Zapisane wpisy danych
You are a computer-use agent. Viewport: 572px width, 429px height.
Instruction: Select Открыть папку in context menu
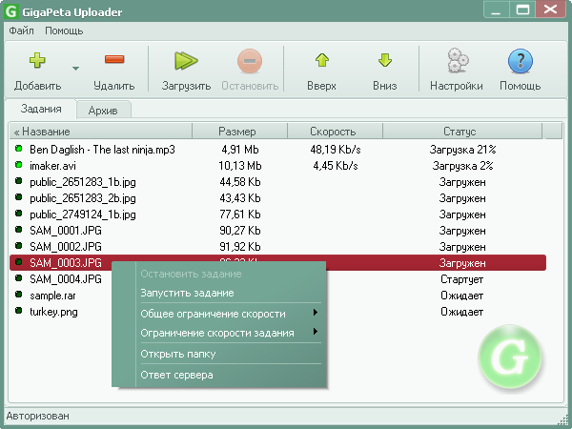[178, 354]
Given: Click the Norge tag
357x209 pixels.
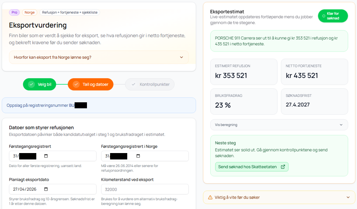Looking at the screenshot, I should (x=30, y=12).
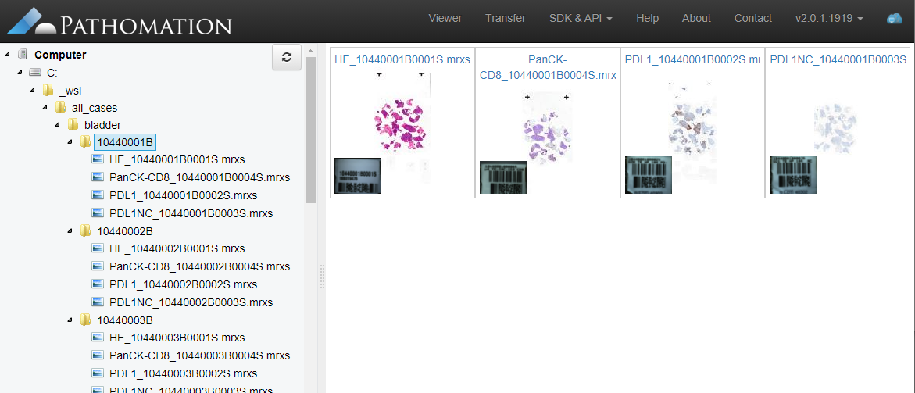Screen dimensions: 915x393
Task: Click slide icon for HE_10440002B0001S.mrxs
Action: pos(98,248)
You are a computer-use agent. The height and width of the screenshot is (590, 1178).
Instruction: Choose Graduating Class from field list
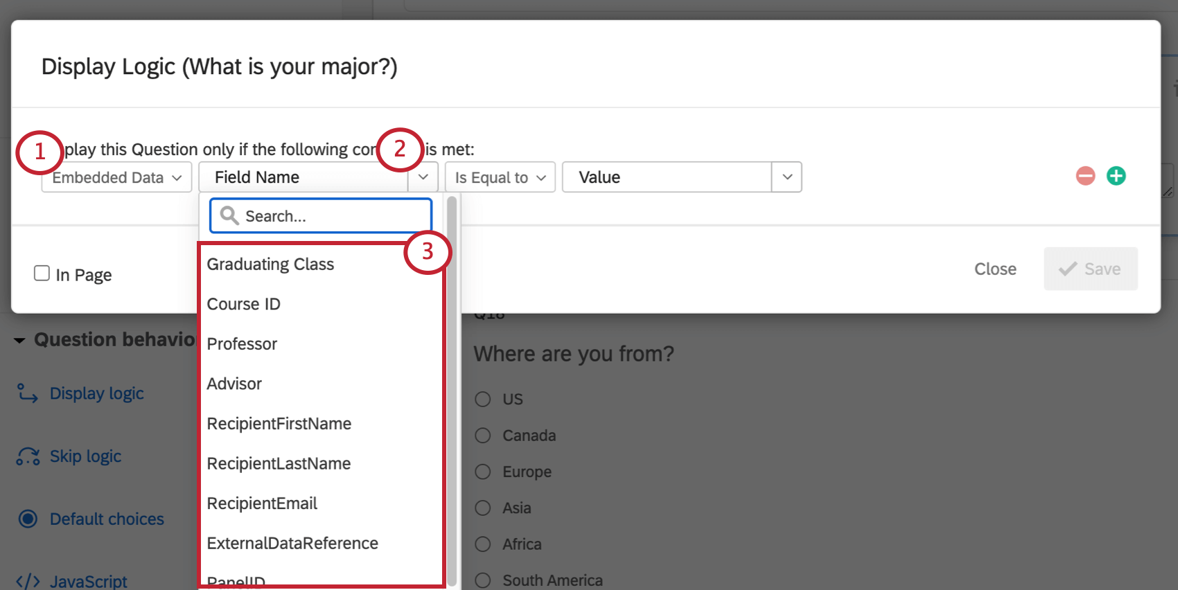[x=270, y=265]
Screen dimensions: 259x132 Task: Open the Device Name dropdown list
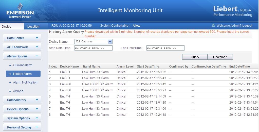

* Cel *
Podaj ponownie cały materiał wiersz po wierszu, bez żadnych zmian, i pomiń w odpowiedzi obrazy.

* Odpowiedź na zadanie *
You are a computer-use agent. Viewport: 572px width, 429px height.
Instruction: Select Открыть папку in context menu
[178, 354]
Given: Click the Norge tag
357x209 pixels.
Looking at the screenshot, I should (x=30, y=12).
Screen dimensions: 915x393
Task: Click slide icon for HE_10440002B0001S.mrxs
Action: pos(98,248)
You are a computer-use agent. The height and width of the screenshot is (590, 1178).
Instruction: Choose Graduating Class from field list
[x=270, y=265]
Screen dimensions: 259x132 Task: Open the Device Name dropdown list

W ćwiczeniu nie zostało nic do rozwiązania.